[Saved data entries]
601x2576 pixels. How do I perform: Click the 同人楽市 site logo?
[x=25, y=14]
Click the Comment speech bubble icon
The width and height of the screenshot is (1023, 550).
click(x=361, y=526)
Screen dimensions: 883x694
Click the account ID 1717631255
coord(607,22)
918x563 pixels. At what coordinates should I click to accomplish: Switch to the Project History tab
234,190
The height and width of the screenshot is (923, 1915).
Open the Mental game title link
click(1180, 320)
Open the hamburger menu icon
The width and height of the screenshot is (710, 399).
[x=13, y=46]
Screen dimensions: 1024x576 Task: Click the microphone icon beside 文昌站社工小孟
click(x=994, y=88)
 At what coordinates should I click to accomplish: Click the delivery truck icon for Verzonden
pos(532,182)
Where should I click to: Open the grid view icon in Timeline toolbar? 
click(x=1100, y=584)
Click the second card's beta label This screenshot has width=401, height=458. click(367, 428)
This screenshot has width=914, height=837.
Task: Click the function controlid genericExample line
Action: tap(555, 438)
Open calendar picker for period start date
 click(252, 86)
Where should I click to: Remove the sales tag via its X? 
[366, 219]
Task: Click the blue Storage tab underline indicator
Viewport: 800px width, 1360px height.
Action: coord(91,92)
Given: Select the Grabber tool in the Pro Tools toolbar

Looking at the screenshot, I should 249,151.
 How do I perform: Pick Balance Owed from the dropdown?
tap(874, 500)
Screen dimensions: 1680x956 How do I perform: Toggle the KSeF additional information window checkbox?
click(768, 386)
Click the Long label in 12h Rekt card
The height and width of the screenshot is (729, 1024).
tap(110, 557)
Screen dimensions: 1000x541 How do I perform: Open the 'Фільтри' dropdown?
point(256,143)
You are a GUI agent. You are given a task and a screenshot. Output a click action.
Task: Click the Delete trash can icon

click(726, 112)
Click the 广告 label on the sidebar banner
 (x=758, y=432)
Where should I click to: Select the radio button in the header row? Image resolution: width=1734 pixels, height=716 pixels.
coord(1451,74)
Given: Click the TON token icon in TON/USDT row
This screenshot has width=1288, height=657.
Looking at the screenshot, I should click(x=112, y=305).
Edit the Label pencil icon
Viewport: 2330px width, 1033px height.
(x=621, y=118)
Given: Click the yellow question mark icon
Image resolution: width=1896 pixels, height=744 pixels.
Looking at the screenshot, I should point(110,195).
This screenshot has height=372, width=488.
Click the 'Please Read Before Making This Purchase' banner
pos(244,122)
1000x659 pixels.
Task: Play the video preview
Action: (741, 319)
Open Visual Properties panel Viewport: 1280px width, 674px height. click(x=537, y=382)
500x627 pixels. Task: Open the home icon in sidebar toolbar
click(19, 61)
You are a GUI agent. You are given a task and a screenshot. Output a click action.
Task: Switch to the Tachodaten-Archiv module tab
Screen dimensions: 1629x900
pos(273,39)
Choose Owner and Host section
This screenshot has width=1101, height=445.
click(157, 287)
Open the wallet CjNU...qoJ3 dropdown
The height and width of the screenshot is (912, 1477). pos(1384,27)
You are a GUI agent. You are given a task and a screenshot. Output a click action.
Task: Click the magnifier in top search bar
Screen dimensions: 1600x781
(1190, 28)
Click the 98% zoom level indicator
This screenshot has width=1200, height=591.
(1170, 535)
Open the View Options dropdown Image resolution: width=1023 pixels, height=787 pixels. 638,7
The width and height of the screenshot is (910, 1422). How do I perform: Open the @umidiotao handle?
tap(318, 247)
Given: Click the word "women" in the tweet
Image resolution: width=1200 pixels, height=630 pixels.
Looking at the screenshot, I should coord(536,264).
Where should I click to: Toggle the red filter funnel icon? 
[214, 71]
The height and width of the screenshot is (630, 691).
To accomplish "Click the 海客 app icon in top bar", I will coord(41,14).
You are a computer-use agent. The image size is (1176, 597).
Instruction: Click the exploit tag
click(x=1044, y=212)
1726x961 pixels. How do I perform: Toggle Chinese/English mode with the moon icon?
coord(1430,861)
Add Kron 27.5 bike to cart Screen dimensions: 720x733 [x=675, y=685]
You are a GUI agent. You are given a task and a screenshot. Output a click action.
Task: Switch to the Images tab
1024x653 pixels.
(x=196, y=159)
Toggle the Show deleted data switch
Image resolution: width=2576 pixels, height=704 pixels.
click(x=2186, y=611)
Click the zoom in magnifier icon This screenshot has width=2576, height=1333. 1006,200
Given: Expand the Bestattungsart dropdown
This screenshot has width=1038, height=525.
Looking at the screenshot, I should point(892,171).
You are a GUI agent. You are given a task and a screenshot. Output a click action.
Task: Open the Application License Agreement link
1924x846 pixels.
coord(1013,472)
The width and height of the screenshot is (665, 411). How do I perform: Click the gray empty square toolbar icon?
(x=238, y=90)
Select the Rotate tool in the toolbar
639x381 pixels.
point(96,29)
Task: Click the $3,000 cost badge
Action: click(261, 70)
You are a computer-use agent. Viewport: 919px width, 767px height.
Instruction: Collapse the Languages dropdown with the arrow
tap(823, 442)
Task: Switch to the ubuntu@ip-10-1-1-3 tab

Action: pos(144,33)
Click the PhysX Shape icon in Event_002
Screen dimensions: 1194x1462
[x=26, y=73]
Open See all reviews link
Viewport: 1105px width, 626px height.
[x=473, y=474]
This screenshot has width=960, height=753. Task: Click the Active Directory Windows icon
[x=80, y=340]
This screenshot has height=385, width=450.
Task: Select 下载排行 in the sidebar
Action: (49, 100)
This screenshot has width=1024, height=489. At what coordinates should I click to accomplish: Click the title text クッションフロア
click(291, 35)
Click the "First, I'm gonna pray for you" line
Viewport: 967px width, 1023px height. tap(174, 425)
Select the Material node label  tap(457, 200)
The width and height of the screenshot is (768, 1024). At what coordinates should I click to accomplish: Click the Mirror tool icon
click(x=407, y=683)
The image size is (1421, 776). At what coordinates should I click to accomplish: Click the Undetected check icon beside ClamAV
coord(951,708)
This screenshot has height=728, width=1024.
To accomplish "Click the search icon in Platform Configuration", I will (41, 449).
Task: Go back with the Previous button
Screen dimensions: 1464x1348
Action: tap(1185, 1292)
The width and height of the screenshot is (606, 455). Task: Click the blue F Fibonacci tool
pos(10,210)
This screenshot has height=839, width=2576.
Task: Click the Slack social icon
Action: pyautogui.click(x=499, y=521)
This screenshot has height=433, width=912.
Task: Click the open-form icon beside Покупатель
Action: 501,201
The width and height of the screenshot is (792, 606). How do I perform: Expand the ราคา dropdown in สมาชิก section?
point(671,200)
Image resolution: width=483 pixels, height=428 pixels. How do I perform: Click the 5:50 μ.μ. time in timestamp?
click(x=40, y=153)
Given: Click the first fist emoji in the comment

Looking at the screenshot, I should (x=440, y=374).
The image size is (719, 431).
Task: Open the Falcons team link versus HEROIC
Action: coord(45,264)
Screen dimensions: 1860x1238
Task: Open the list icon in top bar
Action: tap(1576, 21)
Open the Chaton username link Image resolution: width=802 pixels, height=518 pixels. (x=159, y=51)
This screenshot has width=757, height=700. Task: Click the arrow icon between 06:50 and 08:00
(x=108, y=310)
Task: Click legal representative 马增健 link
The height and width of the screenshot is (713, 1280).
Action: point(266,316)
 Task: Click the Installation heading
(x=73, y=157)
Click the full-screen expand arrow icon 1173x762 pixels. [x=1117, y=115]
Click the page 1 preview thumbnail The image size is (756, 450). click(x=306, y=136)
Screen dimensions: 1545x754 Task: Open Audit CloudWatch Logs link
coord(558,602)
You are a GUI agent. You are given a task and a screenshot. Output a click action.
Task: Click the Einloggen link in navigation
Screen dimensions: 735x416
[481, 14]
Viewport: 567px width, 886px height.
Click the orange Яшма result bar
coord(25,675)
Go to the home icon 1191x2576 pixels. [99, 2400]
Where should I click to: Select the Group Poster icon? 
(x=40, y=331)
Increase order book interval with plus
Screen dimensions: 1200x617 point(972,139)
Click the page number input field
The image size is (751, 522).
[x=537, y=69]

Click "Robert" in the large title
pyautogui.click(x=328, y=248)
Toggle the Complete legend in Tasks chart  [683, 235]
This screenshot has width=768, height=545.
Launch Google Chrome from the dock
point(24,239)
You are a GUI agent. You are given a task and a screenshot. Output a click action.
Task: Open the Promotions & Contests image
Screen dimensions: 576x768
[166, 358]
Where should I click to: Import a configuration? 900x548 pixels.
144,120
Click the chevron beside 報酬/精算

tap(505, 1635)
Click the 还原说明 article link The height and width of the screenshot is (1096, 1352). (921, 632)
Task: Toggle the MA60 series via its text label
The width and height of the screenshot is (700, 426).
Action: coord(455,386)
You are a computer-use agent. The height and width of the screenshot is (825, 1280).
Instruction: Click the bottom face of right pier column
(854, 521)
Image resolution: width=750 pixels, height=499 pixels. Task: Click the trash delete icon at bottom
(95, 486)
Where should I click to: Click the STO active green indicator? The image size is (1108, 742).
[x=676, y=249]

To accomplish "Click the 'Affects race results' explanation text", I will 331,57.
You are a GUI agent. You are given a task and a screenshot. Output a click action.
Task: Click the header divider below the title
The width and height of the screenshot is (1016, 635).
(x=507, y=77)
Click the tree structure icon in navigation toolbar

▶ AIM OF THE TASK:
The answer is the run of lines above from the line containing "Screen dimensions: 1680x956" through the line containing "Given: Click the word", copied exactly and alone.

▶ RESPONSE:
Screen dimensions: 1680x956 How do I perform: Toggle the KSeF additional information window checkbox?
click(768, 386)
Click the Long label in 12h Rekt card
The height and width of the screenshot is (729, 1024).
tap(110, 557)
Screen dimensions: 1000x541 How do I perform: Open the 'Фільтри' dropdown?
point(256,143)
You are a GUI agent. You are given a task and a screenshot. Output a click action.
Task: Click the Delete trash can icon

click(726, 112)
Click the 广告 label on the sidebar banner
 (x=758, y=432)
Where should I click to: Select the radio button in the header row? Image resolution: width=1734 pixels, height=716 pixels.
coord(1451,74)
Given: Click the TON token icon in TON/USDT row
This screenshot has width=1288, height=657.
Looking at the screenshot, I should click(x=112, y=305).
Edit the Label pencil icon
Viewport: 2330px width, 1033px height.
(x=621, y=118)
Given: Click the yellow question mark icon
Image resolution: width=1896 pixels, height=744 pixels.
Looking at the screenshot, I should point(110,195).
This screenshot has height=372, width=488.
Click the 'Please Read Before Making This Purchase' banner
pos(244,122)
1000x659 pixels.
Task: Play the video preview
Action: (741, 319)
Open Visual Properties panel Viewport: 1280px width, 674px height. click(x=537, y=382)
500x627 pixels. Task: Open the home icon in sidebar toolbar
click(19, 61)
You are a GUI agent. You are given a task and a screenshot. Output a click action.
Task: Switch to the Tachodaten-Archiv module tab
Screen dimensions: 1629x900
pos(273,39)
Choose Owner and Host section
This screenshot has width=1101, height=445.
click(157, 287)
Open the wallet CjNU...qoJ3 dropdown
The height and width of the screenshot is (912, 1477). pos(1384,27)
You are a GUI agent. You are given a task and a screenshot. Output a click action.
Task: Click the magnifier in top search bar
Screen dimensions: 1600x781
(1190, 28)
Click the 98% zoom level indicator
This screenshot has width=1200, height=591.
(1170, 535)
Open the View Options dropdown Image resolution: width=1023 pixels, height=787 pixels. 638,7
The width and height of the screenshot is (910, 1422). How do I perform: Open the @umidiotao handle?
tap(318, 247)
Given: Click the word "women" in the tweet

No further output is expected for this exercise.